Al mirarlo, o al mirar a aquella mujer vestida de terciopelo ciruela y satén blanco, Christina contuvo una exclamación.
– Ven aquí, querida mía -dijo él en un tierno susurro sólo para sobresaltarla. Ella era un oficial del ejército con charreteras y pantalones ceñidos. Y mientras se aproximaba a él cobró el aspecto de un muchacho tímido, casi temeroso, y alzó la mano para tocarle el rostro. Él le sonreía, el espejo le devolvía la imagen de ambos, y después de acomodarse en una silla y extender las faldas a su alrededor, la sentó en su regazo. Vio las tirantes arrugas angulares que formaba el tejido de los pantalones entre las piernas y quiso acariciarlas. No obstante, se contentó con la seda de su cuello blanco.
Ella alzó la copa de vino y se lo dio a probar, luego lo besó con vehemencia, y él la giró despacio para poder contemplar la escena en el espejo.
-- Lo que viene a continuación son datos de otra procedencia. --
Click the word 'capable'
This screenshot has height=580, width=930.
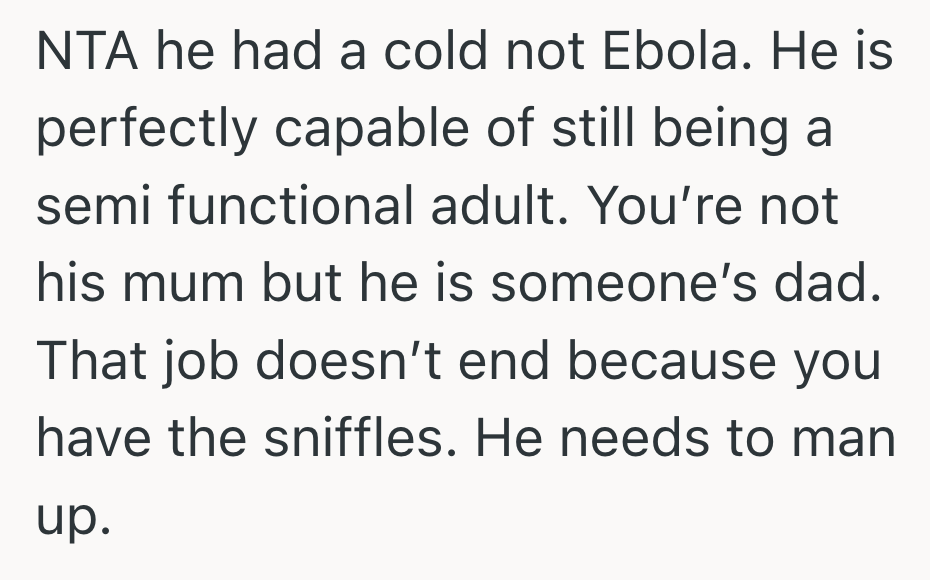pyautogui.click(x=347, y=131)
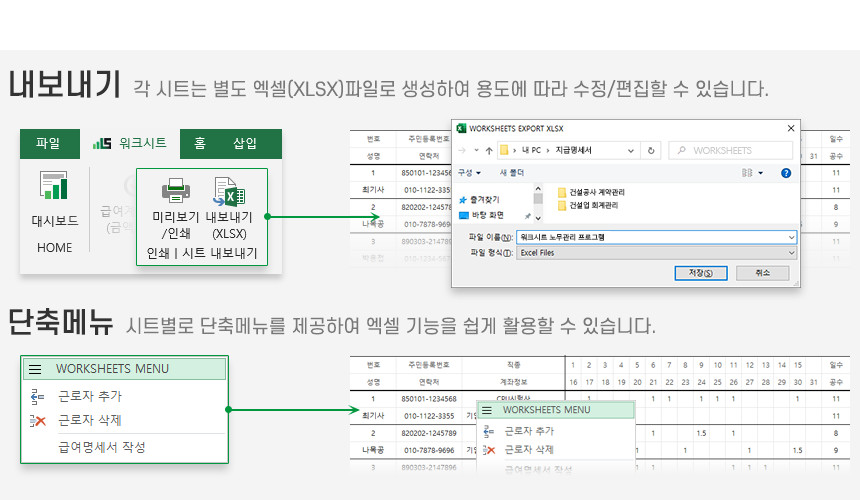Open the 대시보드 dashboard icon
Image resolution: width=860 pixels, height=500 pixels.
click(54, 188)
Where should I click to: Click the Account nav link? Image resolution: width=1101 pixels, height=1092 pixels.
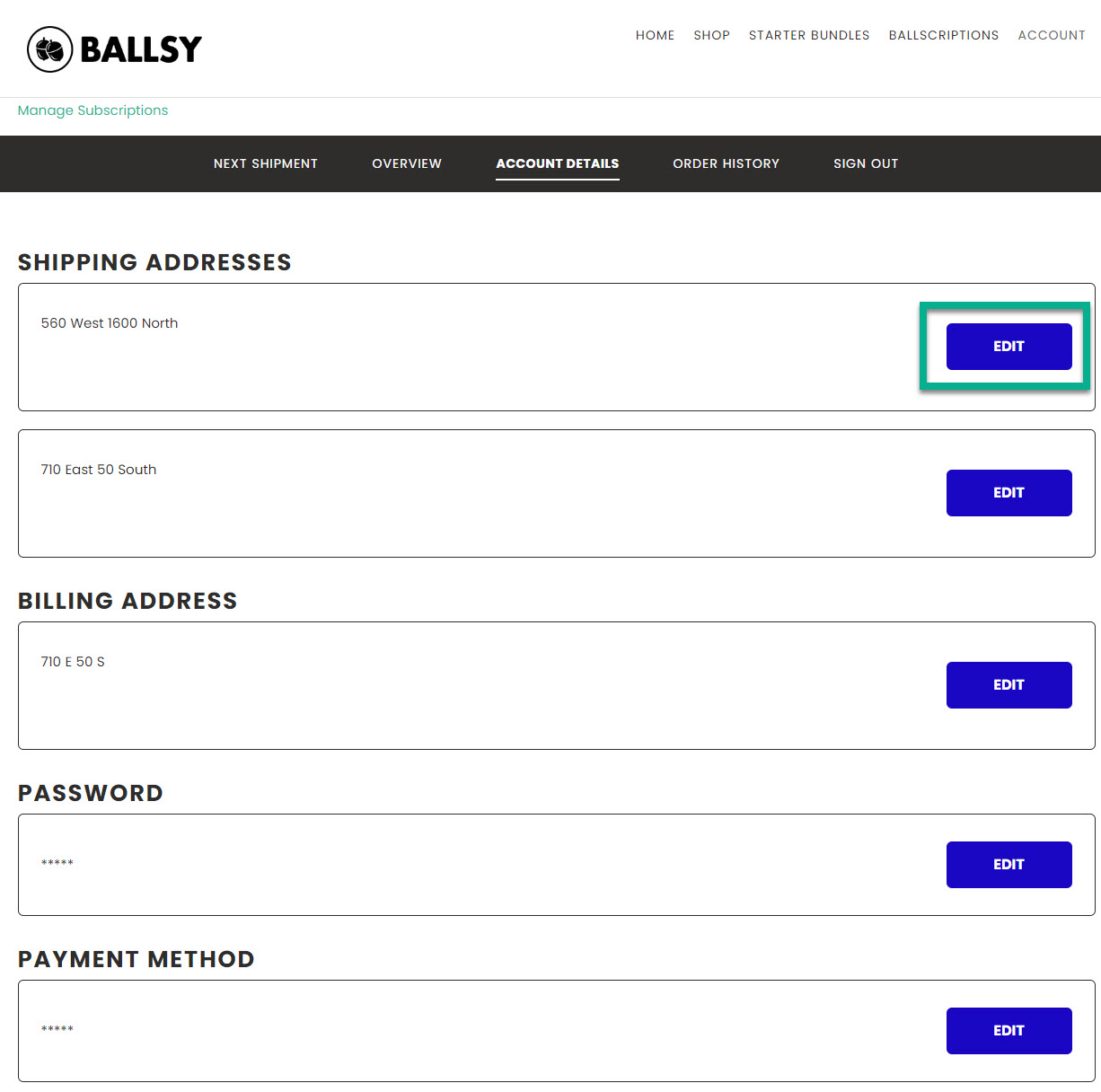point(1052,35)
Aquella mujer alta y maquillada, con una máscara de gato adornada de lentejuelas, abrazada al joven de rostro exquisito sentado en su regazo.
Ella se volvió y recorrió con los dedos el contorno de su rostro. Le quitó la máscara y al ver los ojos pintados de Tonio a duras penas contuvo otra exclamación.
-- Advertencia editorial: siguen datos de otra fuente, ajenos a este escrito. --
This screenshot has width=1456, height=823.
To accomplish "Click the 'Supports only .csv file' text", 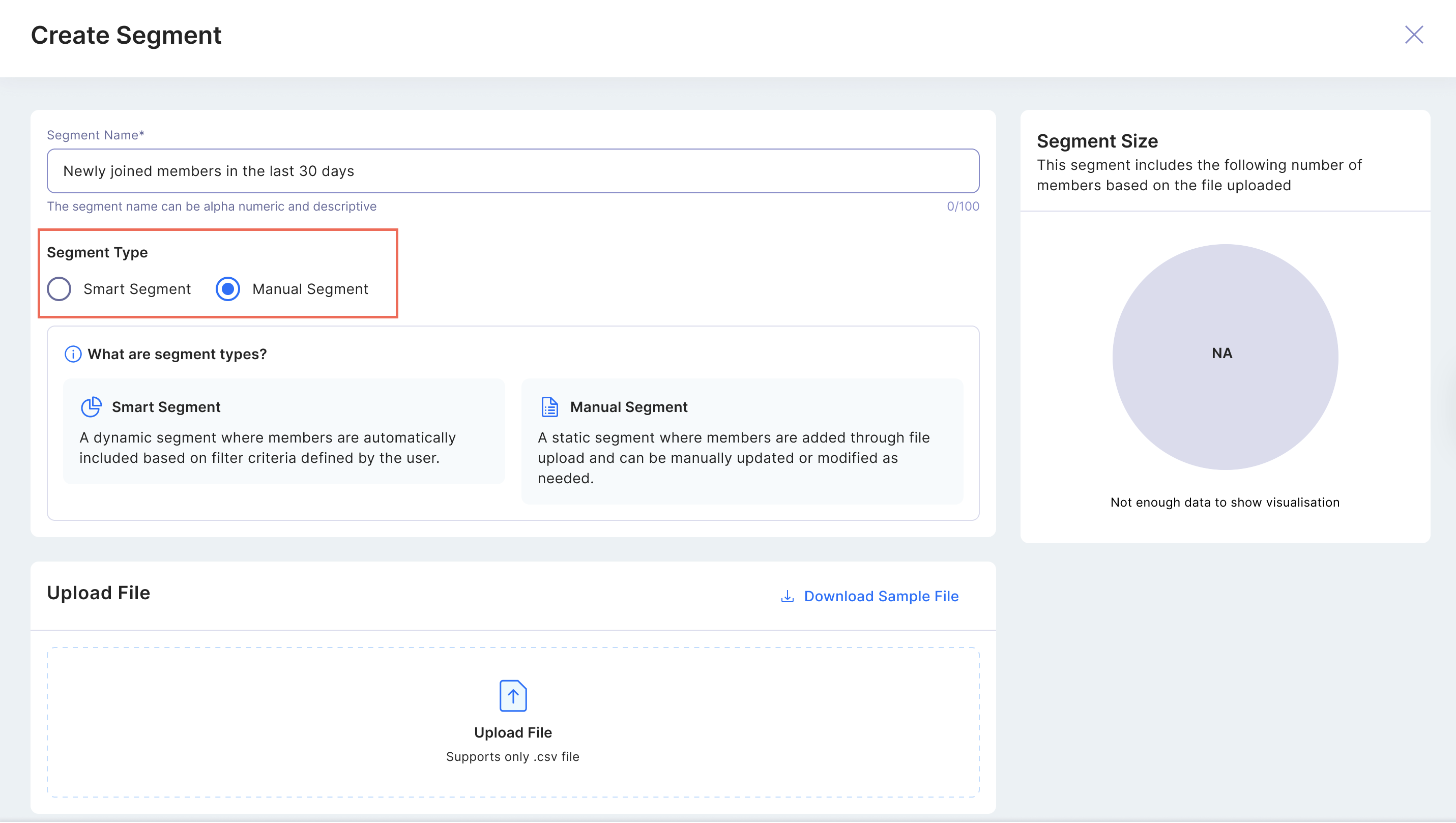I will coord(513,756).
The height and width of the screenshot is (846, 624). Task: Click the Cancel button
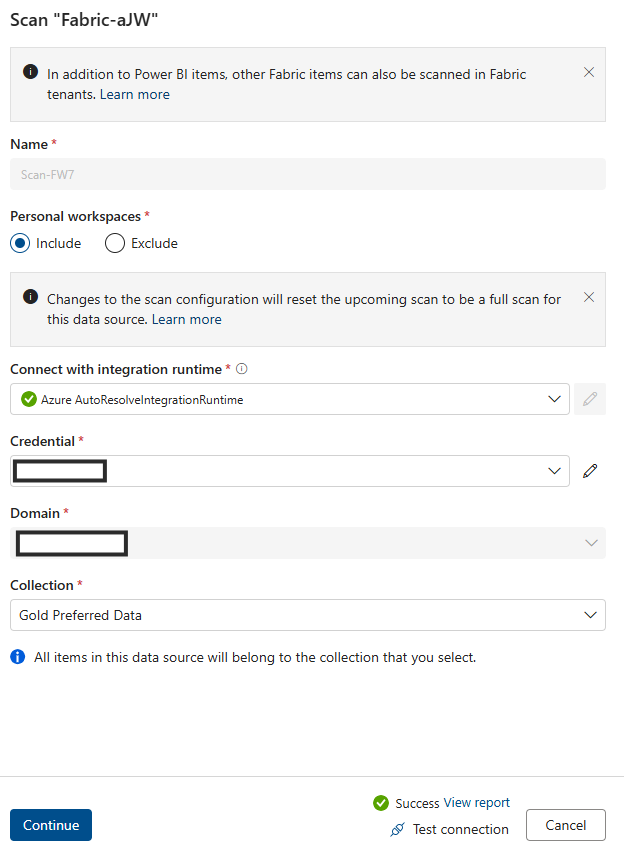[565, 825]
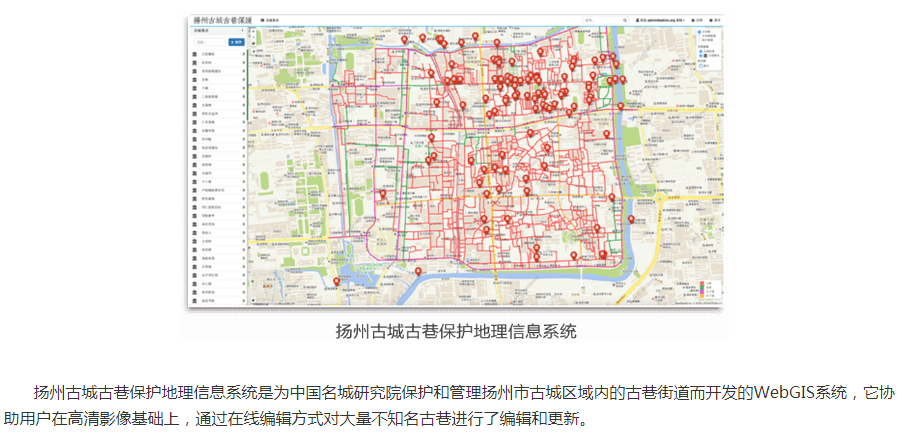
Task: Click the 扬州古城古巷保护 site title
Action: click(x=220, y=19)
– Me asusta, signore -susurró él en aquel mismo tono femenino y misterioso, y ella, cuyo cuello se estremecía con una leve palpitación, fingió atacarlo.
Metió su pequeña mano por debajo de la camisa, acarició la desnudez bajo ella y al encontrar el pene erecto lo agarró con crueldad.
– Cuidado, querida -murmuró él entre dientes-, no vayamos a estropear lo que queda.
Ella rió sorprendida, luego se apretó contra él mientras soltaba un suspiro y se quedó inmóvil. Tonio nunca le había dicho nada parecido, nunca había aludido a su condición con tanta ligereza, y en aquellos momentos la miraba con indulgencia, como si se tratara de una chiquilla.